To Freud's famous question—What does a woman want?—female members of the House of Representatives gave an answer Wednesday, with clarity and conviction. The responses, courtesy of the Congressional Caucus for Women's Issues, came during an annual dinner celebrating the 73 women of the House: 53 Democrats and 20 Republicans.
On their agenda: battling heart disease in women, reducing deaths during childbirth, combating human trafficking and sexual and domestic violence, tackling the backlog of DNA evidence in rape cases, and supporting women in the military on a variety of issues from multiple deployments to maternal leave to sexual harassment. Other priorities: increasing the number of women who enter the fields of science, technology, engineering and math; bolstering self-esteem among girls on issues related to body image and obesity; and improving the well-being of women in the developing world. A key legislative aim is passage of H.R. 1014, the Heart for Women Act, which seeks to improve the diagnosis and treatment of cardiovascular illness among women.
At least 18 women who serve in the House were on hand for Wednesday night's dinner in the East Hall of Union Station. More than 300 women attended the dinner, which was hosted by Women's Policy Inc., a nonprofit that supports the work of the caucus..
The women's caucus dates to 1977, when a small, bipartisan group gathered in the Capitol to talk about the problem of spousal abuse, organizers said. The House's female members peaked at 74 in 2007; all but one, Virginia Republican Jo Ann Davis, who died last year, belonged to the women's caucus, said Emily Kryder, spokeswoman for California Democrat Lois Capps.
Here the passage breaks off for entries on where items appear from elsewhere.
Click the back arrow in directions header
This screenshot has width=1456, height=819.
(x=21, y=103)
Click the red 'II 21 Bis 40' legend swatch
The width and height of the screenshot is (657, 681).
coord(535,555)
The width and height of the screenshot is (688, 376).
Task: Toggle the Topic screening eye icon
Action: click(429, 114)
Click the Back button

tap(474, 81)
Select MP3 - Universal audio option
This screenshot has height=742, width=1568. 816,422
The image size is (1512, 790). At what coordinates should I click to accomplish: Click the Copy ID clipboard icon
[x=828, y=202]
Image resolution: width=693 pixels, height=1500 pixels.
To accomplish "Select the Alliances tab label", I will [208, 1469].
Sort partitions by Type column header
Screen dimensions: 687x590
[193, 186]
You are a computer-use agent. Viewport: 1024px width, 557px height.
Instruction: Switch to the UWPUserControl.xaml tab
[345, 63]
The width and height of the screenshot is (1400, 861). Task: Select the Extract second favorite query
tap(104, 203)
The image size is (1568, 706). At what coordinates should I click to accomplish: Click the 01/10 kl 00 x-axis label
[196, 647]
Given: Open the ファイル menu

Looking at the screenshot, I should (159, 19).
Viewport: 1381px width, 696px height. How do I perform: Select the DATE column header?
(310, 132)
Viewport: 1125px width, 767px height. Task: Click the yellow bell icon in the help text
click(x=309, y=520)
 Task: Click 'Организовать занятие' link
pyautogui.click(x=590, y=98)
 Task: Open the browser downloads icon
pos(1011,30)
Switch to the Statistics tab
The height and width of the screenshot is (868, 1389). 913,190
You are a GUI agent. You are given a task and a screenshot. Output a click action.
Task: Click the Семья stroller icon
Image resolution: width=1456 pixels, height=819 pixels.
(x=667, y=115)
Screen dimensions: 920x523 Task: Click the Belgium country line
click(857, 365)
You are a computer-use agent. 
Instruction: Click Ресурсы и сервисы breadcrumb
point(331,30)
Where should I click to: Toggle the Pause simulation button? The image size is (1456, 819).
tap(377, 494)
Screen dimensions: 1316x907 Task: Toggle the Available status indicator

Capps, with Republican Cathy McMorris Rodgers of Washington State, cochairs the caucus.
Bipartisanship was the tenor of the night, despite differences of party, not to mention intraparty disagreements on presidential picks. "We belong to both parties, but we don't pay attention," House Democrat Eddie Bernice Johnson of Texas observed, "because we don't let men boss us." So while the crowd was mixed—Rodgers has endorsed John McCain; Nita Lowey of New York is behind Hillary Clinton, and Jan Schakowsky of Illinois is backing Barack Obama—there were no sharp elbows.
Capps, who is neutral as the Democratic primaries play out, said the bonds between female lawmakers sometimes transcend politics and the issues of the day. In a tribute to retiring House Republican Deborah Pryce of Ohio, Capps noted that both she and Pryce had lost daughters to cancer and had found comfort from one another, if only from a hug. "Most people," Capps remarked, "don't realize how close we become, as sisters in Congress."